13. What’s your favourite YouTube video?
Sonya Renee’s "What Women Deserve" speech. I just watched it again for what must be the third or fourth time, and it still gives me shivers up the back of my neck. It’s so right and powerful.
14. If you were given $5 million, what would you spend it on?
Easy. A house in St Kilda with two toilets (we just have one and I can’t stand it) and an overseas trip with my two boys, before they get too big to dream of going anywhere with us. The rest I’d pack into trusts to fund the things I care about into perpetuity. One would be a permanent reproductive rights advocacy position in each state and territory. The next would be independent funding for medical research designed to protect or foster women’s health. And the third? A merit-based grant for mature-aged, female would-be novelists.
15. Who would you most like to sit next to on a long haul flight?
Nelson Mandela. Or Constance McMillan, the American high school girl who had the guts to say she was a lesbian and wanted to take her girlfriend to the prom, and then to take her fight national, with the help of the American Civil Liberties Union (ACLU) to do it.
16. What trivia question/topic will you beat everyone else in the pub to the buzzer on?
1970s TV, women’s issues, yesterday’s newspaper headlines.
17. Complete this sentence. I’d like to hear Kevin Rudd say "…"
… something I could understand? Just kidding. I’d like Kev to say he’s in favour of national consultations on a population policy, of an ETS that conforms to the orthodox economic principles he claims to espouse, and of a national disability insurance scheme.
18. Name someone in Australian public life who deserves a promotion.
Maxine McKew! Goodness I miss her genial intelligence. Get her back on the national stage — quick!
19. In 10 words or less, summarise your food philosophy.
Eat to nurture yourself, but only reasonable amounts.
20. What question should we ask our next interviewee?
Whose disappearance from public life would greatly enrich the national conversation?
BONUS QUESTION from our last interviewee:
Can we evolve psychologically and spiritually fast enough to save ourselves from ecological destruction, or are we an evolutionary aberrant?
I’m not entirely convinced that a lack of evolution is the cause of the difficulties we have responding, as a world community, to man-made global threats like nuclear weapons and climate change.

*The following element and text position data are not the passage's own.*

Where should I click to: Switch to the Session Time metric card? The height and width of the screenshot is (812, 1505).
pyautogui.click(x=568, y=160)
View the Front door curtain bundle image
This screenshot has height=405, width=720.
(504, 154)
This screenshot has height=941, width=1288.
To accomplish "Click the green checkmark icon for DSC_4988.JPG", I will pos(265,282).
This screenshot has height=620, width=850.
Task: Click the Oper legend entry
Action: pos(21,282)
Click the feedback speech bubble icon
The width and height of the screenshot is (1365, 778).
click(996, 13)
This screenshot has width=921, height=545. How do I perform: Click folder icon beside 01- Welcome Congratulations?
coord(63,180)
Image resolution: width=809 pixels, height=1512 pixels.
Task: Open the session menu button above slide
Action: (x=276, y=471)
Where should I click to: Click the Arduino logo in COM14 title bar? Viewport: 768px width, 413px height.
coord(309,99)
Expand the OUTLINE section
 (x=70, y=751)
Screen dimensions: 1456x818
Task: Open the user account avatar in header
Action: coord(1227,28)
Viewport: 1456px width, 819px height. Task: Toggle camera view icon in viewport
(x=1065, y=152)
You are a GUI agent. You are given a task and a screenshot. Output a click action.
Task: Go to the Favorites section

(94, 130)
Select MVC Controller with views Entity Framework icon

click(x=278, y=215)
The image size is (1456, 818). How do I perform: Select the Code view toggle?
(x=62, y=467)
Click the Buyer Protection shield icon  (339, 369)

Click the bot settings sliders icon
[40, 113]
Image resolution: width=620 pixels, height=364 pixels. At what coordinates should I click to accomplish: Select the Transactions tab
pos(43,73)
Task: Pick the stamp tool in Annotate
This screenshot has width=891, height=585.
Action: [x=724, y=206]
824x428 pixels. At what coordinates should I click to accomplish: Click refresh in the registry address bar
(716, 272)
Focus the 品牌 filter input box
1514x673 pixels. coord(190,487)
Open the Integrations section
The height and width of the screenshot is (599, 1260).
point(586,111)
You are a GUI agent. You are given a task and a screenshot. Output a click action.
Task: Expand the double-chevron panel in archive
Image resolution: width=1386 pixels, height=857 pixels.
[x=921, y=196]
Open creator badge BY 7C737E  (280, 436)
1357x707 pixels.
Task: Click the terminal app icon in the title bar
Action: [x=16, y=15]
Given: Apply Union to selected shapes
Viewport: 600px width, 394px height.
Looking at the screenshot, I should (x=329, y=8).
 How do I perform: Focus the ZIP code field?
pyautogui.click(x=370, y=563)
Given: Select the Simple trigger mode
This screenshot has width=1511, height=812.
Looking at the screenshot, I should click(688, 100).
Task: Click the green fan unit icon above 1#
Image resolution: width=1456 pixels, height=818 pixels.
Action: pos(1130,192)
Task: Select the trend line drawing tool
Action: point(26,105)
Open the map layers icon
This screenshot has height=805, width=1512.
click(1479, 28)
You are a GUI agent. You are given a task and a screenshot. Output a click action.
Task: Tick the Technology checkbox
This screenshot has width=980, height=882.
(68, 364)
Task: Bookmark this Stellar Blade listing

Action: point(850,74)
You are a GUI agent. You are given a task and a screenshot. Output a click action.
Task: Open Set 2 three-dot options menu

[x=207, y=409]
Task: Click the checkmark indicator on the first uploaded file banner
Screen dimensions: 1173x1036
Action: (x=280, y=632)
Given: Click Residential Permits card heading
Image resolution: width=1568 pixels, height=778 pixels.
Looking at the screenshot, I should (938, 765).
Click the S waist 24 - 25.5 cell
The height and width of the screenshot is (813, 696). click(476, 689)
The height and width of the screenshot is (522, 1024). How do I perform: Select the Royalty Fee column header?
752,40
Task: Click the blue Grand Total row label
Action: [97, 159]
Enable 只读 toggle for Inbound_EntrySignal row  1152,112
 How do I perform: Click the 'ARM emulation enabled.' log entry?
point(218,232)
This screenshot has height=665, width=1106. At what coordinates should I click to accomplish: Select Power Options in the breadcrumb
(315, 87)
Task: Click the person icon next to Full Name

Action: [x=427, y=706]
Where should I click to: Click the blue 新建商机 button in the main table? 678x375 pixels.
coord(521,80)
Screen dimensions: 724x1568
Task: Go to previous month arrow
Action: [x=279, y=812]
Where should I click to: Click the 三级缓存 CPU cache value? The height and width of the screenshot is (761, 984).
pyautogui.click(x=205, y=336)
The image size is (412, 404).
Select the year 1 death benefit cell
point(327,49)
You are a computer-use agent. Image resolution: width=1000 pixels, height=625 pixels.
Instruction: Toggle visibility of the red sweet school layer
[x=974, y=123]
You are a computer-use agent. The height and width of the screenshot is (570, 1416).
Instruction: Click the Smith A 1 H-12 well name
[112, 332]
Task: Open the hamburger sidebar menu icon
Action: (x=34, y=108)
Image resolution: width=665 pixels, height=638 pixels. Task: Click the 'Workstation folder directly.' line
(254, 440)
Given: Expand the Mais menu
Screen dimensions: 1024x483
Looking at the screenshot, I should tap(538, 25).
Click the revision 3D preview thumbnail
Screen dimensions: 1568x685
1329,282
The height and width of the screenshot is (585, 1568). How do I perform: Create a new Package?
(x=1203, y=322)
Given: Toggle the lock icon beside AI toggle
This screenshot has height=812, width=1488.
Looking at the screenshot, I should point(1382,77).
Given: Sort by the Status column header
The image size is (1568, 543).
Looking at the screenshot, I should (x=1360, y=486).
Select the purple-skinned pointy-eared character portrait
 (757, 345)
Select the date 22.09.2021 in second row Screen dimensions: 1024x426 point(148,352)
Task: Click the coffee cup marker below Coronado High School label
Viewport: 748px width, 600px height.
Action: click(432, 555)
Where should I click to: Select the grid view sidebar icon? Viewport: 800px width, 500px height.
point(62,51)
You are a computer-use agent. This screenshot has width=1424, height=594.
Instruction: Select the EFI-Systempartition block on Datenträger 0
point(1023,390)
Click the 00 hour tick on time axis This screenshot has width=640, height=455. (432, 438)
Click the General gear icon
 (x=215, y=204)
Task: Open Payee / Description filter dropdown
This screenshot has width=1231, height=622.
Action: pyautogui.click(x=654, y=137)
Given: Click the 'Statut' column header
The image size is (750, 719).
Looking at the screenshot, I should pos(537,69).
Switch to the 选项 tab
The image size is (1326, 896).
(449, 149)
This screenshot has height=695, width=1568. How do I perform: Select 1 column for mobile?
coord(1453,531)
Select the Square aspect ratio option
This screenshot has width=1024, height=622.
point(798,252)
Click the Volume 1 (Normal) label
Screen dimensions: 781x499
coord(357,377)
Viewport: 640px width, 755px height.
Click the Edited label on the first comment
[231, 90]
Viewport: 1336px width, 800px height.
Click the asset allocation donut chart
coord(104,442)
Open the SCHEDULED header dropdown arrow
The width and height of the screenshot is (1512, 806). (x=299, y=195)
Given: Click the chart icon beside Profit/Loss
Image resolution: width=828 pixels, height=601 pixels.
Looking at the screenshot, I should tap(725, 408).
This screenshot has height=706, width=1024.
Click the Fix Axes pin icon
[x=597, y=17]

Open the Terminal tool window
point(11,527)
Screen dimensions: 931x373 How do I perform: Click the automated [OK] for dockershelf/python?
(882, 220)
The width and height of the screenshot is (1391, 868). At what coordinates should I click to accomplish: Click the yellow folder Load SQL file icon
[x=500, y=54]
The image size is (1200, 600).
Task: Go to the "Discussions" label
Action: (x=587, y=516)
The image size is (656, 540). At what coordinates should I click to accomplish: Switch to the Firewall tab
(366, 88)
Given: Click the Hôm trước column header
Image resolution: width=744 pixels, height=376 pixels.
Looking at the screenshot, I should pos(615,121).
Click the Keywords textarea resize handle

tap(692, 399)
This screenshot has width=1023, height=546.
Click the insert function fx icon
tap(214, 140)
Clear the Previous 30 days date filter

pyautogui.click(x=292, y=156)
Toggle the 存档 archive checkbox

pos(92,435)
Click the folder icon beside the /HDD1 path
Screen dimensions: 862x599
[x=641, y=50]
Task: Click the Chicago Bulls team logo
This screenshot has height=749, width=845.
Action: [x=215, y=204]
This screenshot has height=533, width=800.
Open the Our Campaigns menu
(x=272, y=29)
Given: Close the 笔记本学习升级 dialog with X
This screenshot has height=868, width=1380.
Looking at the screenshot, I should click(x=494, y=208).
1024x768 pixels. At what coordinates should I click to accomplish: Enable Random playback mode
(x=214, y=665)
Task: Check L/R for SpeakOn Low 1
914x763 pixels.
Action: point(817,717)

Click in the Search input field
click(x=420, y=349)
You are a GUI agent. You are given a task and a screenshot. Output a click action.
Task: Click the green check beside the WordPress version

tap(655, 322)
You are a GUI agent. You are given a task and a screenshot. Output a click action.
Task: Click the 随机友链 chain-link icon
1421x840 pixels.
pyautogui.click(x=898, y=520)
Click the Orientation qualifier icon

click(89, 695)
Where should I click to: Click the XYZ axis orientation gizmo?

Rather, the problem seems to be a twofold one.
Firstly, the complex but long-standing problem of getting complex government systems to behave like rational actors (which they don’t). Secondly, the problem of getting the public to respond to urgent issues by demanding action from their leaders. In both instances, sharper attention by those wanting action needs to be paid to what is already known about how systems and individuals operate, and to how they can be harnessed to achieve particular aims. If, for example, environmental activists consulted marketing experts on how to message the global warming problem to the different actors/groups who need to act on it, and scientists were willing to work with the demands of this approach to deliver their message, I think we would have the necessary community steam to motivate our politicians to act.
Activists aren’t always as smart as they could be about making the world work according to their desires. Before despairing about humankind and the political systems we create, my idea would be for them — or rather us, as I am one of them — to get smarter.